==== Records for this exercise ====

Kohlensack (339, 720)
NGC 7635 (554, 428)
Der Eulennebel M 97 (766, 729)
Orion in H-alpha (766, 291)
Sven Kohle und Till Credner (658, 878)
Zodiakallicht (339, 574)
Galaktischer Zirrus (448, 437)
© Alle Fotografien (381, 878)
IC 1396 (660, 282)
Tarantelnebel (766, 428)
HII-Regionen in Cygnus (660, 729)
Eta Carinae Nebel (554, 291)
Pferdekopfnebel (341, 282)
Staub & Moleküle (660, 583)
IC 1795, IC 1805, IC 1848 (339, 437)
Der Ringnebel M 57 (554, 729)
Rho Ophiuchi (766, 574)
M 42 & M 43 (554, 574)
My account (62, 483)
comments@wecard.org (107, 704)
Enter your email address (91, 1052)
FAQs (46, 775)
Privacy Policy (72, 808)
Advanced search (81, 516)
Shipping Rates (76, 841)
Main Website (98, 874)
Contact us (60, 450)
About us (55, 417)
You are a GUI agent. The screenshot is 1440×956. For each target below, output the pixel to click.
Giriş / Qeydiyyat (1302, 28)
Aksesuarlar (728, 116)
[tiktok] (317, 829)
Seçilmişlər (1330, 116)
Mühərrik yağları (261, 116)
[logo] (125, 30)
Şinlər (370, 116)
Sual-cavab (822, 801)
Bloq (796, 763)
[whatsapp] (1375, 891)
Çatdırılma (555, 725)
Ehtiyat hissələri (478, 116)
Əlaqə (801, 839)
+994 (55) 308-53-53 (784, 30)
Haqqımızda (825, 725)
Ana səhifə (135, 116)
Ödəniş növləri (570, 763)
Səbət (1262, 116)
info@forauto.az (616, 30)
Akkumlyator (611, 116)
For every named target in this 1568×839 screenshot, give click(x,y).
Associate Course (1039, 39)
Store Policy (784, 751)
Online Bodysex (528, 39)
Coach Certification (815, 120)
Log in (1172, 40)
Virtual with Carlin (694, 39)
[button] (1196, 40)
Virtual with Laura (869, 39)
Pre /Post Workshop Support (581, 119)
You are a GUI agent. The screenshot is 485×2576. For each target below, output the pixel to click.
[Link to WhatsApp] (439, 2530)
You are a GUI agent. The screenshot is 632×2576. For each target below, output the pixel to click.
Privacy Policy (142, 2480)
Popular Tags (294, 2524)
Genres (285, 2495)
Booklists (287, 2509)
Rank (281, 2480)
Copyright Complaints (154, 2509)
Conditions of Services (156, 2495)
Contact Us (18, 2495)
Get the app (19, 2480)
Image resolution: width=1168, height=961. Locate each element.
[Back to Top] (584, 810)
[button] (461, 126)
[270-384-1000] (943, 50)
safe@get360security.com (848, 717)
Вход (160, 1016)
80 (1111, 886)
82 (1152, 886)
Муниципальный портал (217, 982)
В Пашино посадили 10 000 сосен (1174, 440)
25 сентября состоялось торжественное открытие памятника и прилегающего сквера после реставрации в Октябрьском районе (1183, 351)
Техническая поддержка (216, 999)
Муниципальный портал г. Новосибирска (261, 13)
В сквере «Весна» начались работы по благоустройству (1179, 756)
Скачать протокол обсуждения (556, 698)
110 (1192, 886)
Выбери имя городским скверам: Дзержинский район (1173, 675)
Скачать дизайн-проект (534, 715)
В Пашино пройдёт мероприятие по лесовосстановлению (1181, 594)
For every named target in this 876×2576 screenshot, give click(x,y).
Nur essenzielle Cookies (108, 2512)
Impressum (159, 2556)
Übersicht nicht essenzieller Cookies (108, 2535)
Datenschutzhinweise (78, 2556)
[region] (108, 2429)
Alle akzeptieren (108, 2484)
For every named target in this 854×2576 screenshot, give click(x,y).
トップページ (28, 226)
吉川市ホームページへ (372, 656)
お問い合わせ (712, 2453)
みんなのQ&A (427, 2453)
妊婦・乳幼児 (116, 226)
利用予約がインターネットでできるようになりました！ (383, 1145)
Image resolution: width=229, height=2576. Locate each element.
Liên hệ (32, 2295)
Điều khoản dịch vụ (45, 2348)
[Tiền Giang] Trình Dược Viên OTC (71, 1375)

====

- [Your goal] Lay out every line of the items above as a Markdown table with the columns No. and Entry, numbering each row and leaving out blank lines.

- [Task response]
| No. | Entry |
|---|---|
| 1 | Kohlensack (339, 720) |
| 2 | NGC 7635 (554, 428) |
| 3 | Der Eulennebel M 97 (766, 729) |
| 4 | Orion in H-alpha (766, 291) |
| 5 | Sven Kohle und Till Credner (658, 878) |
| 6 | Zodiakallicht (339, 574) |
| 7 | Galaktischer Zirrus (448, 437) |
| 8 | © Alle Fotografien (381, 878) |
| 9 | IC 1396 (660, 282) |
| 10 | Tarantelnebel (766, 428) |
| 11 | HII-Regionen in Cygnus (660, 729) |
| 12 | Eta Carinae Nebel (554, 291) |
| 13 | Pferdekopfnebel (341, 282) |
| 14 | Staub & Moleküle (660, 583) |
| 15 | IC 1795, IC 1805, IC 1848 (339, 437) |
| 16 | Der Ringnebel M 57 (554, 729) |
| 17 | Rho Ophiuchi (766, 574) |
| 18 | M 42 & M 43 (554, 574) |
| 19 | My account (62, 483) |
| 20 | comments@wecard.org (107, 704) |
| 21 | Enter your email address (91, 1052) |
| 22 | FAQs (46, 775) |
| 23 | Privacy Policy (72, 808) |
| 24 | Advanced search (81, 516) |
| 25 | Shipping Rates (76, 841) |
| 26 | Main Website (98, 874) |
| 27 | Contact us (60, 450) |
| 28 | About us (55, 417) |
| 29 | You are a GUI agent. The screenshot is 1440×956. For each target below, output the pixel to click. |
| 30 | Giriş / Qeydiyyat (1302, 28) |
| 31 | Aksesuarlar (728, 116) |
| 32 | [tiktok] (317, 829) |
| 33 | Seçilmişlər (1330, 116) |
| 34 | Mühərrik yağları (261, 116) |
| 35 | [logo] (125, 30) |
| 36 | Şinlər (370, 116) |
| 37 | Sual-cavab (822, 801) |
| 38 | Bloq (796, 763) |
| 39 | [whatsapp] (1375, 891) |
| 40 | Çatdırılma (555, 725) |
| 41 | Ehtiyat hissələri (478, 116) |
| 42 | Əlaqə (801, 839) |
| 43 | +994 (55) 308-53-53 (784, 30) |
| 44 | Haqqımızda (825, 725) |
| 45 | Ana səhifə (135, 116) |
| 46 | Ödəniş növləri (570, 763) |
| 47 | Səbət (1262, 116) |
| 48 | info@forauto.az (616, 30) |
| 49 | Akkumlyator (611, 116) |
| 50 | For every named target in this 1568×839 screenshot, give click(x,y). |
| 51 | Associate Course (1039, 39) |
| 52 | Store Policy (784, 751) |
| 53 | Online Bodysex (528, 39) |
| 54 | Coach Certification (815, 120) |
| 55 | Log in (1172, 40) |
| 56 | Virtual with Carlin (694, 39) |
| 57 | [button] (1196, 40) |
| 58 | Virtual with Laura (869, 39) |
| 59 | Pre /Post Workshop Support (581, 119) |
| 60 | You are a GUI agent. The screenshot is 485×2576. For each target below, output the pixel to click. |
| 61 | [Link to WhatsApp] (439, 2530) |
| 62 | You are a GUI agent. The screenshot is 632×2576. For each target below, output the pixel to click. |
| 63 | Privacy Policy (142, 2480) |
| 64 | Popular Tags (294, 2524) |
| 65 | Genres (285, 2495) |
| 66 | Booklists (287, 2509) |
| 67 | Rank (281, 2480) |
| 68 | Copyright Complaints (154, 2509) |
| 69 | Conditions of Services (156, 2495) |
| 70 | Contact Us (18, 2495) |
| 71 | Get the app (19, 2480) |
| 72 | Image resolution: width=1168, height=961. Locate each element. |
| 73 | [Back to Top] (584, 810) |
| 74 | [button] (461, 126) |
| 75 | [270-384-1000] (943, 50) |
| 76 | safe@get360security.com (848, 717) |
| 77 | Вход (160, 1016) |
| 78 | 80 (1111, 886) |
| 79 | 82 (1152, 886) |
| 80 | Муниципальный портал (217, 982) |
| 81 | В Пашино посадили 10 000 сосен (1174, 440) |
| 82 | 25 сентября состоялось торжественное открытие памятника и прилегающего сквера после реставрации в Октябрьском районе (1183, 351) |
| 83 | Техническая поддержка (216, 999) |
| 84 | Муниципальный портал г. Новосибирска (261, 13) |
| 85 | В сквере «Весна» начались работы по благоустройству (1179, 756) |
| 86 | Скачать протокол обсуждения (556, 698) |
| 87 | 110 (1192, 886) |
| 88 | Выбери имя городским скверам: Дзержинский район (1173, 675) |
| 89 | Скачать дизайн-проект (534, 715) |
| 90 | В Пашино пройдёт мероприятие по лесовосстановлению (1181, 594) |
| 91 | For every named target in this 876×2576 screenshot, give click(x,y). |
| 92 | Nur essenzielle Cookies (108, 2512) |
| 93 | Impressum (159, 2556) |
| 94 | Übersicht nicht essenzieller Cookies (108, 2535) |
| 95 | Datenschutzhinweise (78, 2556) |
| 96 | [region] (108, 2429) |
| 97 | Alle akzeptieren (108, 2484) |
| 98 | For every named target in this 854×2576 screenshot, give click(x,y). |
| 99 | トップページ (28, 226) |
| 100 | 吉川市ホームページへ (372, 656) |
| 101 | お問い合わせ (712, 2453) |
| 102 | みんなのQ&A (427, 2453) |
| 103 | 妊婦・乳幼児 (116, 226) |
| 104 | 利用予約がインターネットでできるようになりました！ (383, 1145) |
| 105 | Image resolution: width=229, height=2576. Locate each element. |
| 106 | Liên hệ (32, 2295) |
| 107 | Điều khoản dịch vụ (45, 2348) |
| 108 | [Tiền Giang] Trình Dược Viên OTC (71, 1375) |